JBS USA has announced that its Canadian subsidiary will go ahead with the acquisition of XL Foods, the Canadian processor at the centre of the country’s major E.coli crisis last year.
JBS Canada, which took over the management of the XL Lakeside beef processing plant in Alberta last October, will assume ownership of the plant, along with a beef packing plant in Calgary, a feedlot in Alberta and 6,600 acres of grazing land, subject to approval by US authories.
The deal will enable JBS USA to enter the Canadian beef market for the first time, with the capacity to process 5,000 cattle a day.
Bill Rupp, president and COO of JBS USA Beef, said: “After several months of careful consideration of the option and nearly three months of successfully managing the Lakeside facility, we have determined that the Canadian operations will serve as an important asset to our strategic global beef production model.

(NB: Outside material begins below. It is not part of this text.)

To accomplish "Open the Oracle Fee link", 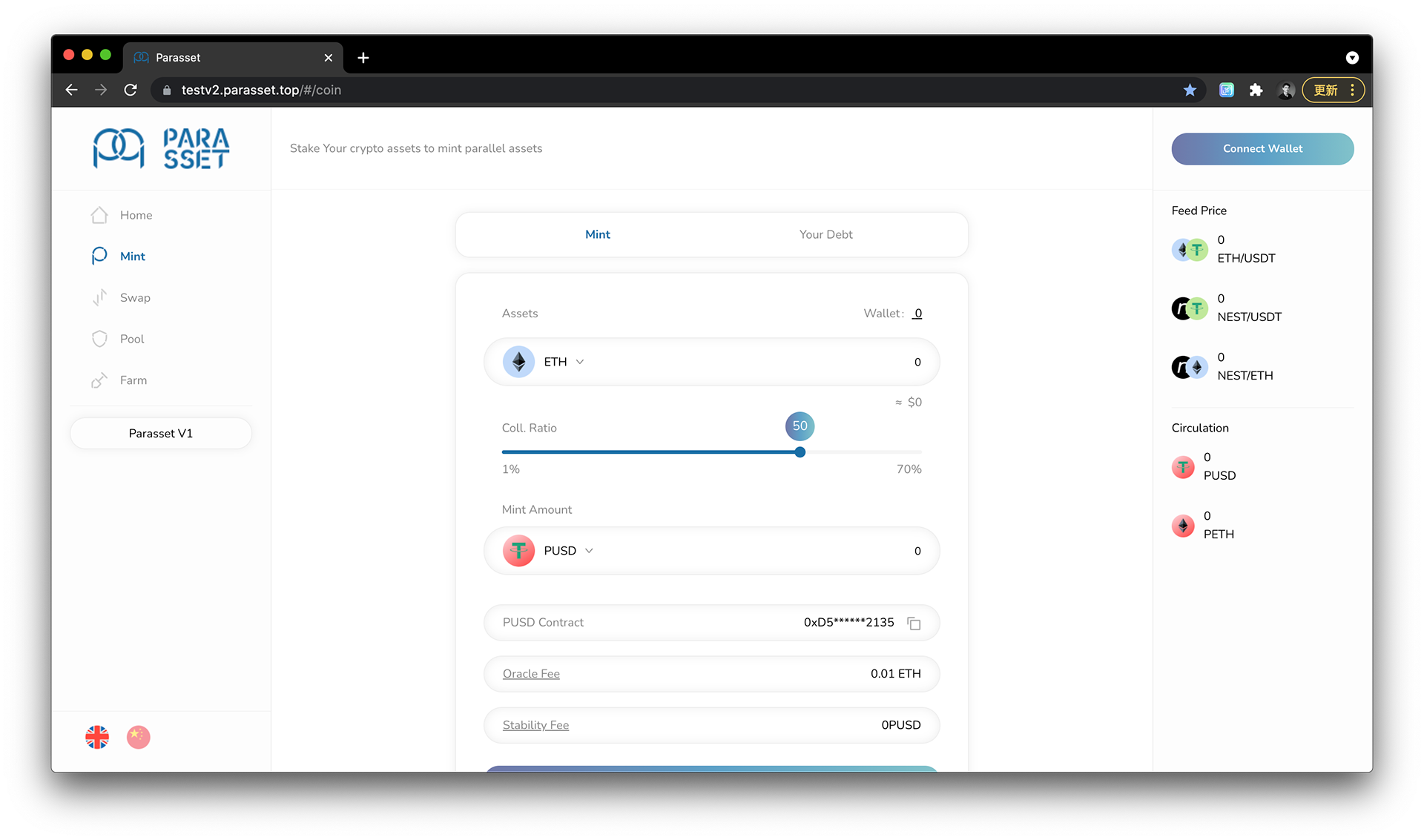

We look forward to partnering with Canadian producers to deliver quality Canadian beef to customers around the world.”
XL Foods was identified as the source of an E.coli outbreak last summer that led to Canada’s largest ever beef recall. The plant, which was shut down while the outbreak was investigated, is now operating again under Candadian Food Inspection Agency (CFIA) supervision and has been re-listed by the United States Department of Agriculture’s Food Safety and Inspection Service (FSIS) for export to the US.
A statement from parent company JBS SA said: “JBS will in no case assume any of XL Foods’ debt or liabilities.”
The deal has been welcomed by the Canadian Cattlemen’s Association (CCA), which said it would give Canadian beef producers stability going forward.
“This is great news for producers. JBS has done a great job in managing the plant and helping it reach full potential. The new ownership will ensure feeders and producers continue to have access to another strong Canadian-located buyer for their cattle, while providing consumers with a steady supply of safe, high quality Canadian beef,” said CCA president Martin Unrau.